De Jager had a skew smile that showed off his chipped teeth. He began to testify. I was grateful the
SABC
had applied for access to the transcripts. I meant to keep notes, but after I heard him speak, my right hand tingled and then went numb. I tried to flap the blood into it as the cameraman watched me curiously, raising a sandy eyebrow. I shook my head at him.

‘Sometimes,’ De Jager said, ‘I don’t know if I remember what I’ve done or whether I’ve heard it from other people, or maybe read it in the newspaper.’ He grinned politely, reflexively, at the families of the four people he shot before he ran out of bullets. The mutters rose; the magistrate had to call the gallery to order before one of the hard women in doeks leaped over the benches and choked him.

So far he has escaped. When I first saw De Jager he was scurrying like a cockroach along the dirt road of Darktown, sensing the air, hunched into a shapeless jacket against the winter morning. He had to be bundled into a police van for his own protection. The farm workers surrounded the vehicle: the three policemen they’d sent to arrest him were swamped. The residents laid their hands on the bonnet, the bumpers, the reinforced windows, and their fury shook the van until the boy inside it rattled around like a pinball in the faded machine at the only café they had there. His head through the smeared windows looked too small for what it contained. I thought they would break his neck. I
wanted
them to break his neck. When I got home my notebook and cellphone were gone.

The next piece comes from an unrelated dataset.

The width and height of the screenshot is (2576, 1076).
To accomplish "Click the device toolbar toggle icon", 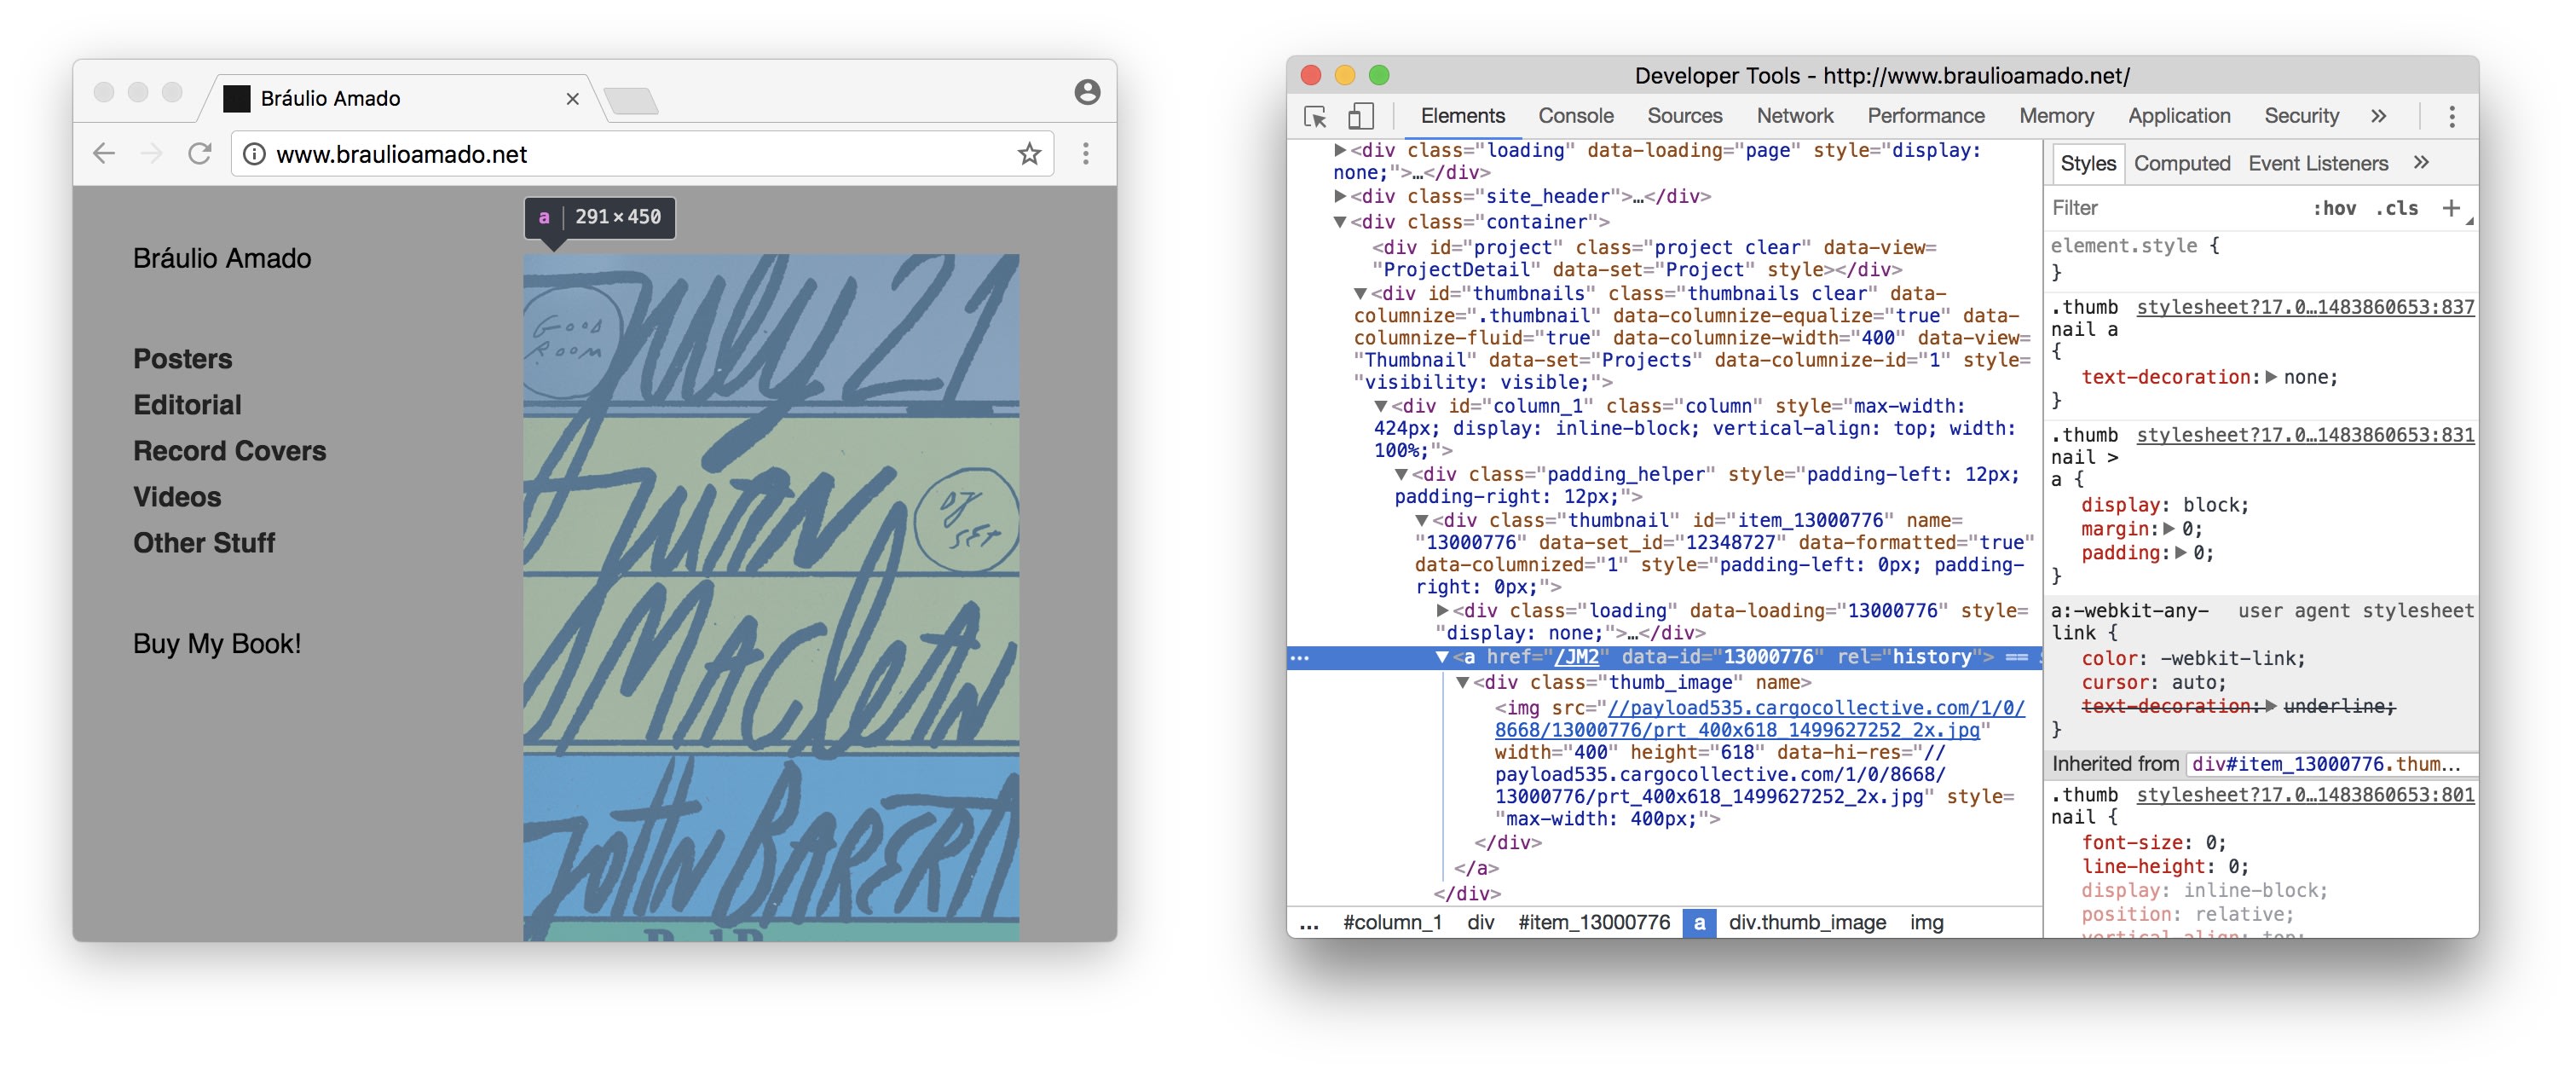I will tap(1364, 115).
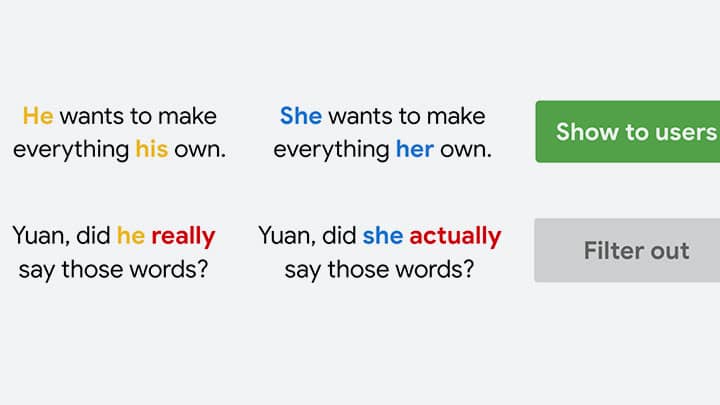Click the green Show to users button
720x405 pixels.
coord(628,132)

The seasons shifted. The new De Jager of the courtroom was hairless: institutions agreed with him. When I saw him sitting there this afternoon he was sleek, heavy as a seal, weighted with something more than his home schooling, the murder ballads of his own family. I’ve been reading the analyses, the profiles, the reports – who hasn’t? – looking for some revelation in the paperwork that can be contained by the six o’clock news, that will send me from the echoing middle floors of the
SABC
building to somewhere higher up, translated. I could be an anchorwoman. It pays a lot more, and they don’t have to make the news: they just convey it. Someone else can do the research on the ground, travel in economy to scraped townships, ask the weeping mothers what went wrong, see the little girls twisting themselves around their uncles’ scabby legs, knowing that none of them has any real hope of avoiding their destinies. It’s hearing the ballad often enough that makes you remember the lyrics.

And De Jager knew the tune. He also wanted what those children and their parents wanted, what we all want. He wrote to Doctor Oosthuizen that he wished he was special, remarkable, memorable – in other words, that he wished he was rich in the currency of the twenty-first century, which values recognition over love.

His wish had been granted. Whatever else happened to him in the long murder ballad of his life, De Jager would always be the white boy who killed those black people at Darktown, killed four strangers and made sure that the three-month-old was dead, and then went back to the farmhouse to find more bullets: the boy who brought them not music but silence. He had stood out at last – by allying himself with the million-man army of the shaven-headed: the collaborators and the loners and the insane.